O Planalto avalia a PEC como uma pauta-bomba, já que ampliaria a insuficiência financeira dos regimes de previdência. Segundo dados da Confederação Nacional dos Municípios e do Ministério da Previdência, o texto pode gerar custo de 69 bilhões de reais, além de um déficit de cerca de 28 de reais bilhões nos regimes previdenciários e um aumento de gastos de 24 bilhões de reais ao longo dos próximos 10 anos.
Alcolubre afirmou que tem buscado avaliar os efeitos da medida sobre as contas públicas antes de submetê-la à deliberação do plenário.

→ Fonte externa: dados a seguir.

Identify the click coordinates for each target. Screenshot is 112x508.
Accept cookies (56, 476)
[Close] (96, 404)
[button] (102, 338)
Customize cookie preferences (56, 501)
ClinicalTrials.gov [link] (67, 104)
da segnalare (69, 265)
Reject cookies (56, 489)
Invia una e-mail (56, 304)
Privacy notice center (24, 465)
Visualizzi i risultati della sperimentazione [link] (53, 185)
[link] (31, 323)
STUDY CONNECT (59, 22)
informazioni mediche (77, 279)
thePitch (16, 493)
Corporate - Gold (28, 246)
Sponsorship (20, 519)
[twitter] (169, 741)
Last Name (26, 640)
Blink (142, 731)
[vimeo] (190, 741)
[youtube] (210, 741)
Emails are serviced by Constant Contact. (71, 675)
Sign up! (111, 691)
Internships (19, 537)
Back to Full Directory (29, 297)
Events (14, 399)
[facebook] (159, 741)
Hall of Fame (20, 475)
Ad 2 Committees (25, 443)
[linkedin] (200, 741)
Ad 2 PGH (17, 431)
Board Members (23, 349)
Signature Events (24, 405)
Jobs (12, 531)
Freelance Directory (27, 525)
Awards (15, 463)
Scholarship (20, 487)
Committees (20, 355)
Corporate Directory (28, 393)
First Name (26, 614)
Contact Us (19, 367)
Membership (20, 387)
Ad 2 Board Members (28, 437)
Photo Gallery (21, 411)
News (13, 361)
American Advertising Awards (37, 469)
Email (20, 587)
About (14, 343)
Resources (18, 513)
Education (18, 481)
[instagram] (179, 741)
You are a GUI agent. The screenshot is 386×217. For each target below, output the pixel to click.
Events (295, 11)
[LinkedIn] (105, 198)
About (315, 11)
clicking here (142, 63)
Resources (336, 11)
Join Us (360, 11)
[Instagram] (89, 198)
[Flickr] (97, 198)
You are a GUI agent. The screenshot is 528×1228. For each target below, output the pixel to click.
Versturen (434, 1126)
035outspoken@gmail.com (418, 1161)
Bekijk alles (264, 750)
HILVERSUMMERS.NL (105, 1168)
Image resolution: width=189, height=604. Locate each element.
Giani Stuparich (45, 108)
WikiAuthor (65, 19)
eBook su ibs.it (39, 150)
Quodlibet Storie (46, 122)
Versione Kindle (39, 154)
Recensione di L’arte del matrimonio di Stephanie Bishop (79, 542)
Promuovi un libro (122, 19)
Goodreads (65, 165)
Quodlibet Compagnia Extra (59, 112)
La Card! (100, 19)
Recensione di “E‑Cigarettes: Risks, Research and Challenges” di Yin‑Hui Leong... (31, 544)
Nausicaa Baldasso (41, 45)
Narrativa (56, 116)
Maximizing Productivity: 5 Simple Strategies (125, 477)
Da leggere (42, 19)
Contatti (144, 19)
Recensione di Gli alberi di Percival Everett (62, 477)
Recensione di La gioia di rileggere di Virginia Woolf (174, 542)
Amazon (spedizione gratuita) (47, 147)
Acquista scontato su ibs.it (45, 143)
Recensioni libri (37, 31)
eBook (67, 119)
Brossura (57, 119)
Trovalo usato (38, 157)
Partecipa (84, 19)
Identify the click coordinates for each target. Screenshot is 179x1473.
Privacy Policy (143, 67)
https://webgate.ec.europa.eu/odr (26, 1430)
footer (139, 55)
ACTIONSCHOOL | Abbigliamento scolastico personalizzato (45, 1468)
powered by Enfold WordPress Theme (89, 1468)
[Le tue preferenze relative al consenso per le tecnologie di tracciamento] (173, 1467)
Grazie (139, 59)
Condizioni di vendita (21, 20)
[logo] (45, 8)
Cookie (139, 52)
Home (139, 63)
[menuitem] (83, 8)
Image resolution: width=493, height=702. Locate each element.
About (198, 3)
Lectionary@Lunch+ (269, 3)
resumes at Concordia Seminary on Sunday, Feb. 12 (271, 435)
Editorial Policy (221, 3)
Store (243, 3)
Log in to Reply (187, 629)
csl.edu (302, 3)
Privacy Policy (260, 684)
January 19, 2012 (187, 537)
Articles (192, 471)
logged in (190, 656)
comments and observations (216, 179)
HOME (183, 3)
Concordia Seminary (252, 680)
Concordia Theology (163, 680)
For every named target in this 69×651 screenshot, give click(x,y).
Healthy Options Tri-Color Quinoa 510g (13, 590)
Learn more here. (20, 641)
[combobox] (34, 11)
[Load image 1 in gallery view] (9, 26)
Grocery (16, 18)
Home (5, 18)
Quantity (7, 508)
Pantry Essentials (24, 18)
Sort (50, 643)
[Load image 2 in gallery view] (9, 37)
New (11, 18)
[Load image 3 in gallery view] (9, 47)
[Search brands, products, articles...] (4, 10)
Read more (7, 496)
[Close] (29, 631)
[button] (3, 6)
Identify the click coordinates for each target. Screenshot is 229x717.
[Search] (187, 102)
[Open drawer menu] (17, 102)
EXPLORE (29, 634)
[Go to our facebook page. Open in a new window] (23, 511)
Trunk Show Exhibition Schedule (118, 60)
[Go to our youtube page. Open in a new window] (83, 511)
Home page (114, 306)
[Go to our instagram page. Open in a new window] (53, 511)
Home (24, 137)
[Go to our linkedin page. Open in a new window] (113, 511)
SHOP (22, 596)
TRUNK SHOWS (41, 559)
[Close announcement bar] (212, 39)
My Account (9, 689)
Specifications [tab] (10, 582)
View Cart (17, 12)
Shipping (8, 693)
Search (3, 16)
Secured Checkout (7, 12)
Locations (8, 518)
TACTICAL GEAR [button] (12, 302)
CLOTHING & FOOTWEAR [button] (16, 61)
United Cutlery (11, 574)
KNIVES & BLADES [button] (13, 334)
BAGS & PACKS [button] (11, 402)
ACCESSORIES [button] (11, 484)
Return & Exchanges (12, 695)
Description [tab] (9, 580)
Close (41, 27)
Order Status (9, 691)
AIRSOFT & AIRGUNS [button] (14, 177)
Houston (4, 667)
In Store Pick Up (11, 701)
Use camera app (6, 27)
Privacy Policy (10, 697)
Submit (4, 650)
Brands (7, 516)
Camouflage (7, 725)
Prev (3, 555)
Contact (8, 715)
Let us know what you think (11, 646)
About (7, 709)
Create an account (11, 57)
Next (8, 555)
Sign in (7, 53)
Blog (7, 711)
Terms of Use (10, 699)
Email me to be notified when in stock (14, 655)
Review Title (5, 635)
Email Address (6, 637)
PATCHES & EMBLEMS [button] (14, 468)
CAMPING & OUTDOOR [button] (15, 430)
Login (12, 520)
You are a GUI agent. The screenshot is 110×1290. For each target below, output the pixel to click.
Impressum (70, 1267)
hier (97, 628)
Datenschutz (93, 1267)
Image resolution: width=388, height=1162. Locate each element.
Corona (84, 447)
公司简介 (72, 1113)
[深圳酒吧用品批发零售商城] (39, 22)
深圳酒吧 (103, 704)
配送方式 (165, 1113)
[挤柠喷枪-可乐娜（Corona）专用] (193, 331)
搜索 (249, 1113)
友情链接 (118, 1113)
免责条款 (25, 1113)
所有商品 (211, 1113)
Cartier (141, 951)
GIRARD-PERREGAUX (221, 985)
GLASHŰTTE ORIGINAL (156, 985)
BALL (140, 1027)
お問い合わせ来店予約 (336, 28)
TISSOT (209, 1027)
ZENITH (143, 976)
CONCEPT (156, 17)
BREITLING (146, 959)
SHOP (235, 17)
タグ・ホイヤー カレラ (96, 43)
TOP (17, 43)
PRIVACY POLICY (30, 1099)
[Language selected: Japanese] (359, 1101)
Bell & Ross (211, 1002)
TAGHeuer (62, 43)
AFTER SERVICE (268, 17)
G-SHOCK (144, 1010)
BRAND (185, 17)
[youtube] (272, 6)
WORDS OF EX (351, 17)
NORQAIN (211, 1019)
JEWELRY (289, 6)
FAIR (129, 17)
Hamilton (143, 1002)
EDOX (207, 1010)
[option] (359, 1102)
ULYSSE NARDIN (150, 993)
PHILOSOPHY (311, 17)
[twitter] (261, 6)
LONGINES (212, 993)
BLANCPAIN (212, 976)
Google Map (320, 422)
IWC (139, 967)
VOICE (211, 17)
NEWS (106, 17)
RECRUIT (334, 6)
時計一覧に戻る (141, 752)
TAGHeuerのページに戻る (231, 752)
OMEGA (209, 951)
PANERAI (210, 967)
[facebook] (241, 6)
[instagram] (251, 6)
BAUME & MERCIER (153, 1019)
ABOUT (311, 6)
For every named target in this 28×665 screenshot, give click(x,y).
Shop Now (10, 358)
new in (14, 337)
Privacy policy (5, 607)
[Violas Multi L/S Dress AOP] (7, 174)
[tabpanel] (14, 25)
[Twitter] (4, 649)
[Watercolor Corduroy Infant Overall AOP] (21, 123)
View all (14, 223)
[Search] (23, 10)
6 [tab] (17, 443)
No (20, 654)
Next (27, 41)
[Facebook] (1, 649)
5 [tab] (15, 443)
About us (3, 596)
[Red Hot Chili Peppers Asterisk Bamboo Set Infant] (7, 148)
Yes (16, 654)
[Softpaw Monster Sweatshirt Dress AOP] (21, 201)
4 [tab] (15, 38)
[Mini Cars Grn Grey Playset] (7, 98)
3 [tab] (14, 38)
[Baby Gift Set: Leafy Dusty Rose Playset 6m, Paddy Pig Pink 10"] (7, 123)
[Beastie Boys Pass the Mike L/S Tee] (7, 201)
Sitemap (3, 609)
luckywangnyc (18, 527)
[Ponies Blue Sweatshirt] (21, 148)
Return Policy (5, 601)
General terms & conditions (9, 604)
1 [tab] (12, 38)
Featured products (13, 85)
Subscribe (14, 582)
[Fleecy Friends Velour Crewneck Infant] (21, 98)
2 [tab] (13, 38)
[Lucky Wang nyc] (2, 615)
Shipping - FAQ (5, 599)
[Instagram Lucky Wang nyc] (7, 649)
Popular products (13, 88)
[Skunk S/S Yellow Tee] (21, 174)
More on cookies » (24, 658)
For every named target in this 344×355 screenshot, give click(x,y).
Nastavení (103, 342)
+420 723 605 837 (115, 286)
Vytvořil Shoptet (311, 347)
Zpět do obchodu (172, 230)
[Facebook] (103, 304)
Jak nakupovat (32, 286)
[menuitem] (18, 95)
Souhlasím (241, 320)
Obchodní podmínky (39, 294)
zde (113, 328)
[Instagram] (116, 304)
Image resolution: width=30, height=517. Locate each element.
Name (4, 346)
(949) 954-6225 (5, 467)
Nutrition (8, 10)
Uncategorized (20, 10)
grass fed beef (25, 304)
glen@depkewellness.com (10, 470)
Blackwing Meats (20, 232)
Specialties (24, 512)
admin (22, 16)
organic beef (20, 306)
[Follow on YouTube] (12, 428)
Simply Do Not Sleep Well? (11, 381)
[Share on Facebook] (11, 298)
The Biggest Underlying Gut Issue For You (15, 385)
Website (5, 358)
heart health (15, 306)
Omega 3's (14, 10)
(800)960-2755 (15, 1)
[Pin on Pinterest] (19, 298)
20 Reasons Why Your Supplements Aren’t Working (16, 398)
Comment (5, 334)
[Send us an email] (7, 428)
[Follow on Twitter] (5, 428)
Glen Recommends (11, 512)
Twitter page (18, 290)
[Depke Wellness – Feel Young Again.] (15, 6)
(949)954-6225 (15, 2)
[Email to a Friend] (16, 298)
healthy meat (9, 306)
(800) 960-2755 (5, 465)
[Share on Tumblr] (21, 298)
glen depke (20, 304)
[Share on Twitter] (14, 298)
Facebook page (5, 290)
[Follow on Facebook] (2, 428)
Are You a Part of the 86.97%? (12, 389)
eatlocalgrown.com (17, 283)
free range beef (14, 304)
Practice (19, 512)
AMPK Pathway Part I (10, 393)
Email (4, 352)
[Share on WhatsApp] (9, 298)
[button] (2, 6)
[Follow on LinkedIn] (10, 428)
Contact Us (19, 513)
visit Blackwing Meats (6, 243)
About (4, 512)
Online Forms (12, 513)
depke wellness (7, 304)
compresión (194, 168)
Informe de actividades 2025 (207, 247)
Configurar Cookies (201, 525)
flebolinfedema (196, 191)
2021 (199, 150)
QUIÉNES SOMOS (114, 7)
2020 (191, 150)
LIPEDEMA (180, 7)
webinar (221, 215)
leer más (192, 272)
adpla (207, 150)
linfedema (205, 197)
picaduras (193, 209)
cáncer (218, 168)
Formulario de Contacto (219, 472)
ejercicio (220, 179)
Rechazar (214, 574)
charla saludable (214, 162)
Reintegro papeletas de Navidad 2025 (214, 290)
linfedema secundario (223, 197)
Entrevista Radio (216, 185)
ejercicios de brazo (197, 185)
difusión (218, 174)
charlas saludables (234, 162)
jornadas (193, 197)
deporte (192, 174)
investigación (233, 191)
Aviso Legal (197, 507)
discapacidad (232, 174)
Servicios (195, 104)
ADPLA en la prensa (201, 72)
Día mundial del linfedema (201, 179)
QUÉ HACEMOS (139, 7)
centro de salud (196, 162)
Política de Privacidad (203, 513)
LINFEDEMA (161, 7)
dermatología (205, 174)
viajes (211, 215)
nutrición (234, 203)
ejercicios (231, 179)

Apesar disso, ele afirmou que não pretende assumir sozinho a responsabilidade pela decisão sobre a tramitação da matéria.
“É impossível uma só pessoa atrapalhar a vida de 400 mil trabalhadores que prestam um belo serviço à sociedade brasileira”, disse. A PEC já foi aprovada pela Câmara dos Deputados em outubro de 2025.
Pelo texto, esses profissionais terão direito à aposentadoria com idade mínima de 57 anos para mulheres e 60 anos para homens, desde que comprovem 25 anos de contribuição e de efetivo exercício na atividade profissional.